** Given information follows **

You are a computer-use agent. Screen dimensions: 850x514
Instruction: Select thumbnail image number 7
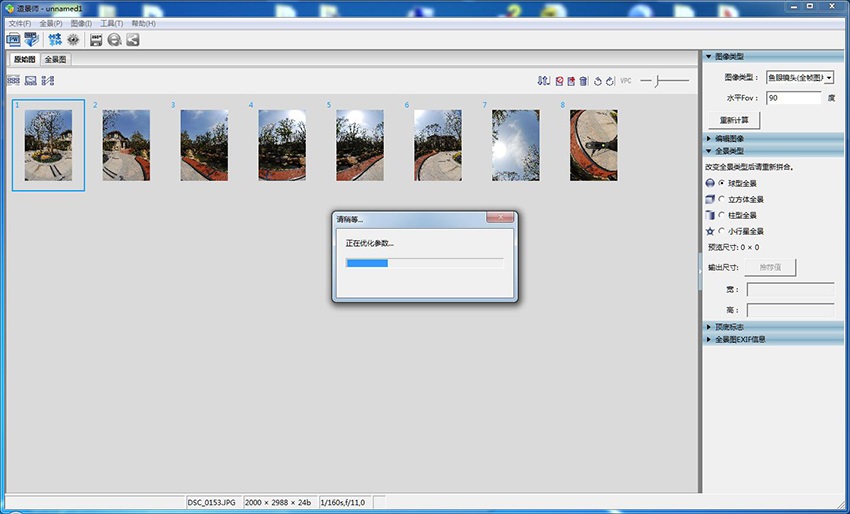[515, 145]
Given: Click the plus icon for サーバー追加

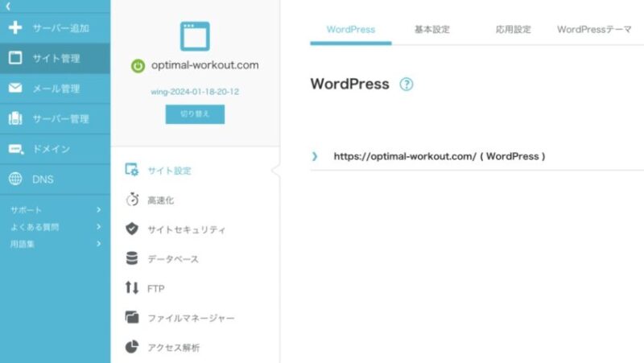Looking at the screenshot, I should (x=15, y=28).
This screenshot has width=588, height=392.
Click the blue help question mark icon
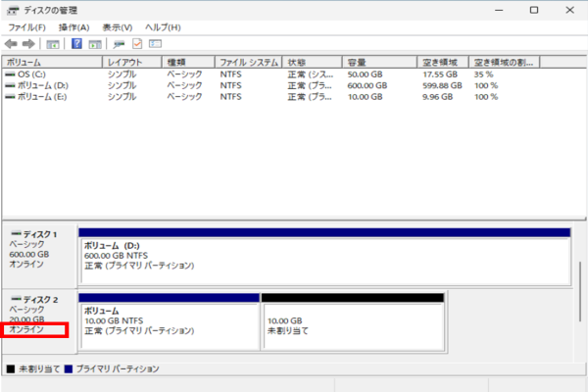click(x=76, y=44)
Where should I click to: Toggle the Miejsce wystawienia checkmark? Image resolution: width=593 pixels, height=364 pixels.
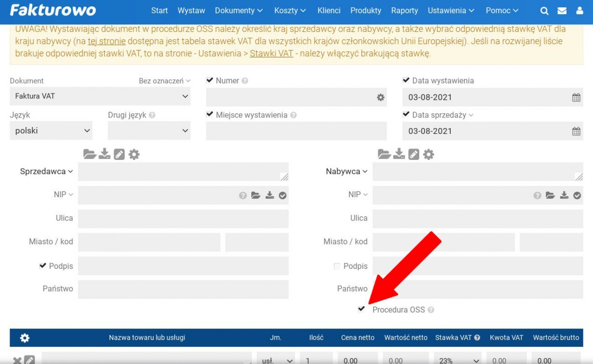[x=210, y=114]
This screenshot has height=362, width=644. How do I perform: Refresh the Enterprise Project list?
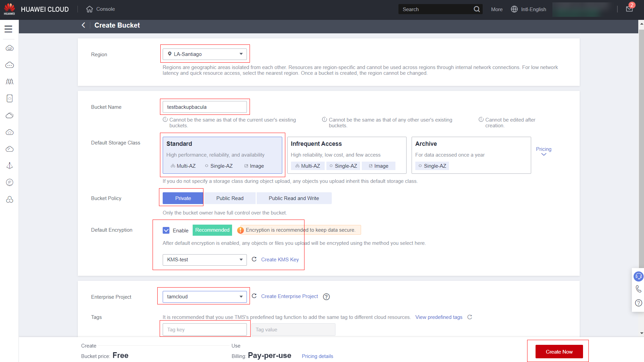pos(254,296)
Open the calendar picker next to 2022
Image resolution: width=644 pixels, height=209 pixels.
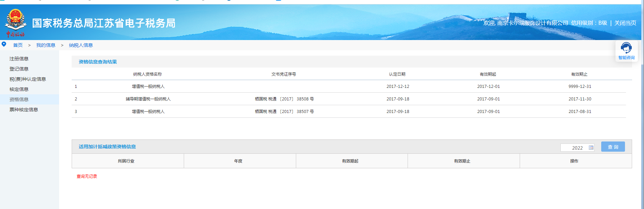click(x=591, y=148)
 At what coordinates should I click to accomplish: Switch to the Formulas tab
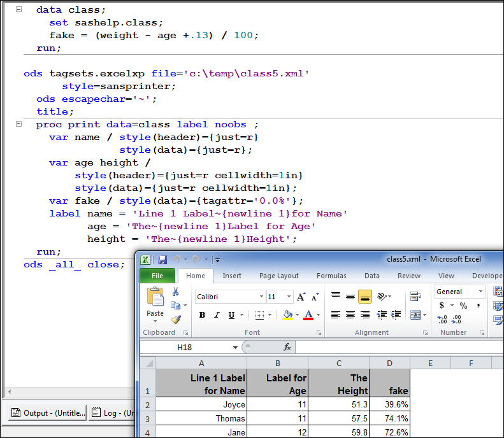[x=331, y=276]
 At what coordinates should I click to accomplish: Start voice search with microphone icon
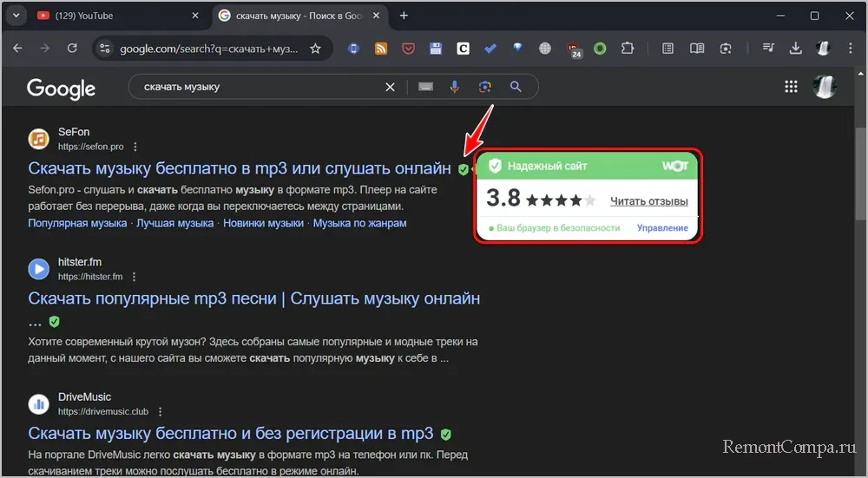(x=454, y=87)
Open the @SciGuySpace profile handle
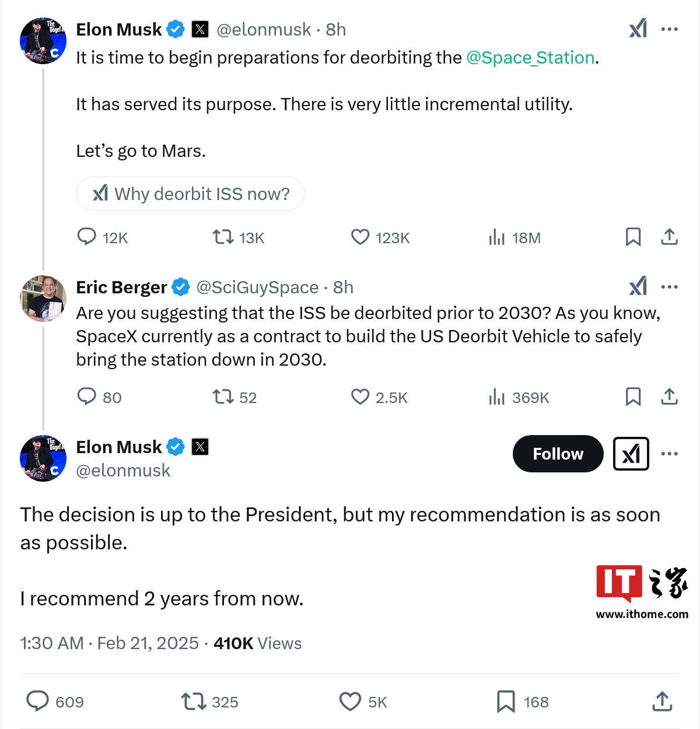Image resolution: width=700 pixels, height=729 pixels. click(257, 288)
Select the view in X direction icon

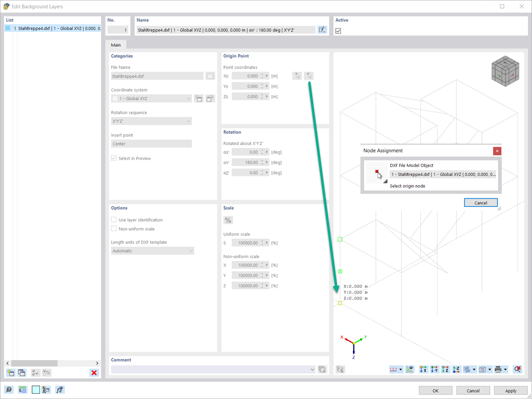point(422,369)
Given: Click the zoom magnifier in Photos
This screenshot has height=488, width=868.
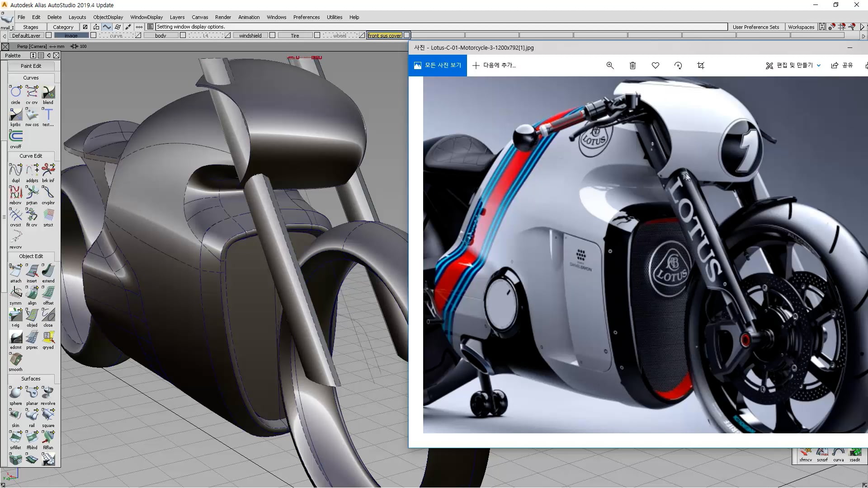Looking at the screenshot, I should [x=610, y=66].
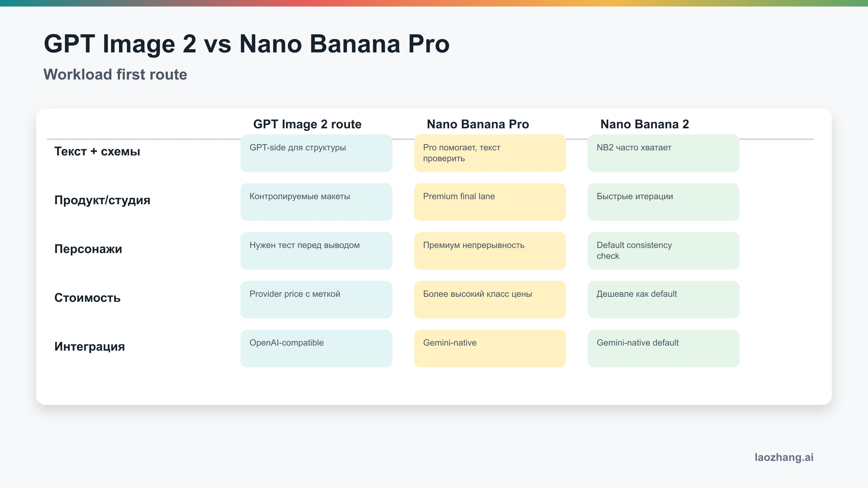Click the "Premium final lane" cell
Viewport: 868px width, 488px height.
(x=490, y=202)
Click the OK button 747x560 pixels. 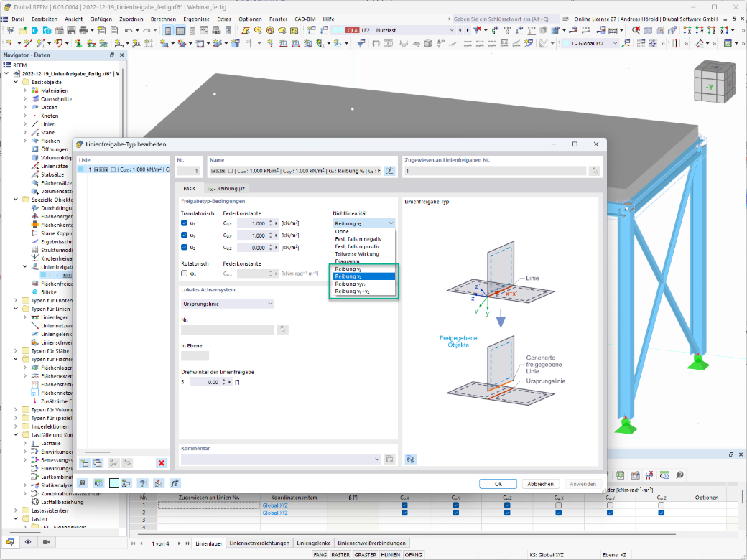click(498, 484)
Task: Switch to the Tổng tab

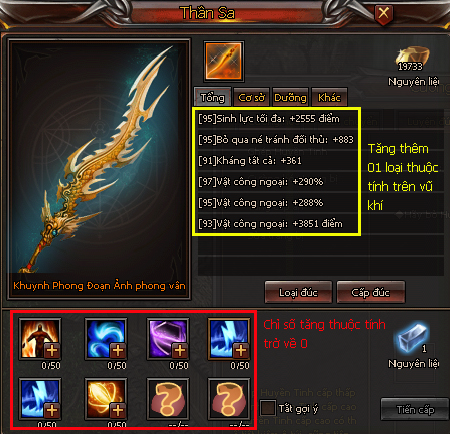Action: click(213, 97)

** End of Given information **

_Work instruction_
Look above for the line containing "Open the @SciGuySpace profile handle" and the line containing "Given: Click the zoom magnifier in Photos", then reproduce both and everything between them exactly, pictures omitted.

_Expected answer_
Open the @SciGuySpace profile handle
Image resolution: width=700 pixels, height=729 pixels. click(257, 288)
Select the view in X direction icon

point(422,369)
Given: Click the zoom magnifier in Photos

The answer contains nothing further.